The main research challenge in these robots is the inherent instability of their dynamical system. These robots can be used as autonomous vehicles in companies, factories, or just to transport people.
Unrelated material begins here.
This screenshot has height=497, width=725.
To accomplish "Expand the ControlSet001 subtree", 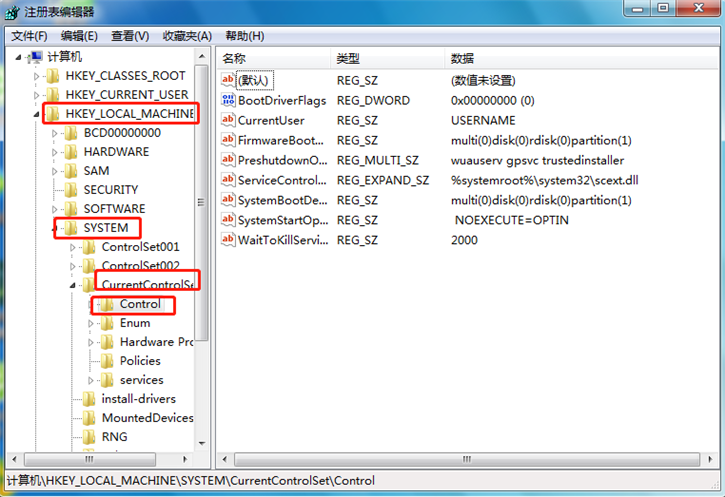I will tap(74, 247).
Mechanical Design of Segway Robot
Actuator Modeling
According to Kirchhoff’s law:
\[V_a – Ri – L\frac{di}{dt} – V_e = 0\]
Newton’s Law for the shaft of the motor:
\[\sum M = {\tau}_m – k_f \omega – {\tau}_a = I_R \frac{d\omega}{dt}\]
Thus:
\[\begin{bmatrix} \dot{\theta}\\ \dot{\omega} \end{bmatrix} = \begin{bmatrix} 0 & 1\\ 0 & \frac{-k_m k_e}{I_R R} \end{bmatrix} \begin{bmatrix} \theta\\ \omega \end{bmatrix} + \begin{bmatrix} 0 & 0 \\ \frac{k_m}{I_R R} & \frac{-1}{I_R} \end{bmatrix} \begin{bmatrix} V_a\\ {\tau}_a \end{bmatrix}\]
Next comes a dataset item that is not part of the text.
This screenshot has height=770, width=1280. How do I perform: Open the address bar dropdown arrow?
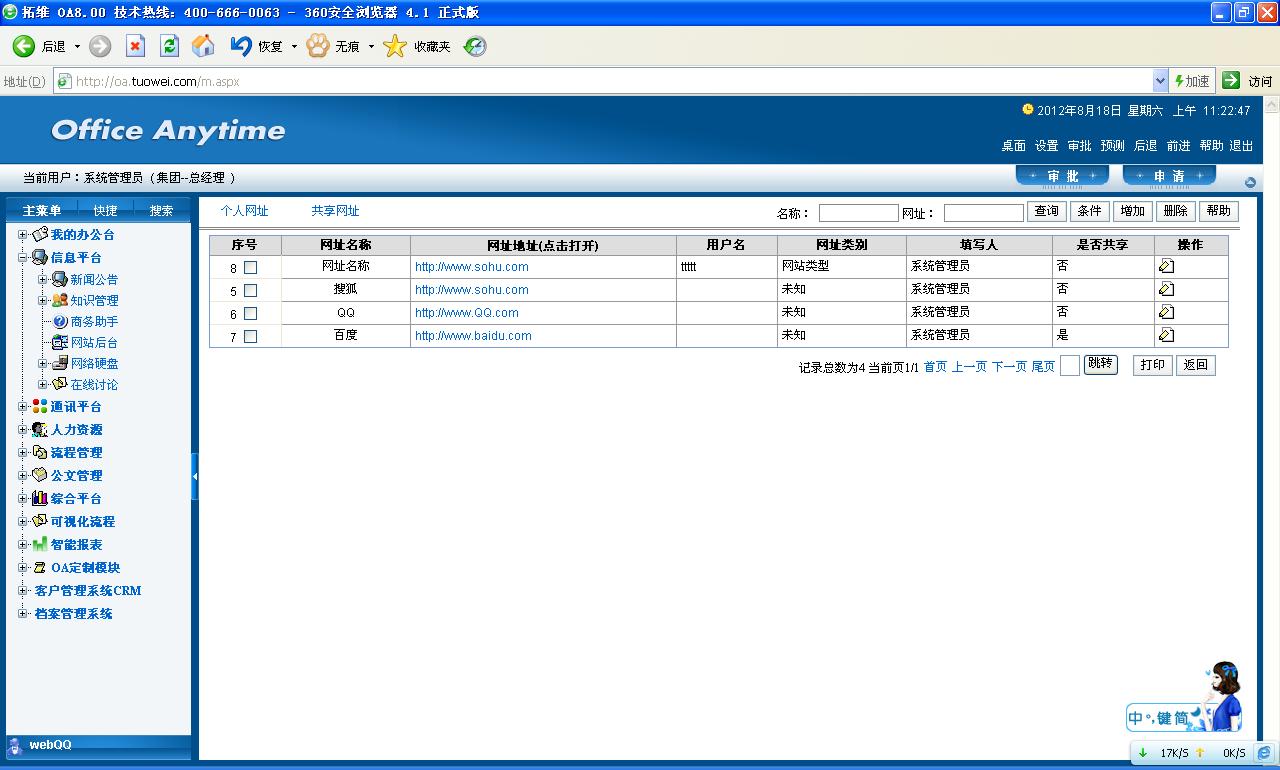click(x=1160, y=81)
\[y = \begin{bmatrix} 1 & 0 \end{bmatrix}\begin{bmatrix} \theta\\ \omega \end{bmatrix} + \begin{bmatrix} 0 & 0 \end{bmatrix}\begin{bmatrix} V_a\\ {\tau}_a \end{bmatrix}\]
Wheel Modeling
Applying Newton’s law in the x-direction and around wheel axis:
\[\sum F_x = Ma\]
\[M_w \ddot{x} = H_{fR} – H_R\]
\[\sum M_a = I \alpha\]
\[I_w \ddot{\theta} = C_R – H_{fR}r\]
Chassis Modeling
Applying Newton’s laws to the chassis’s free diagram:
\[I_p \ddot{\theta}_p – \frac{2k_mk_e}{Rr} \dot{x} + 2\frac{k_m}{R}V_a + M_p g \ell sin({\theta}_p) + M_p {\ell}^2 {\ddot{\theta}}_p = -M_p \ddot{x} \ell cos({\theta}_p)\]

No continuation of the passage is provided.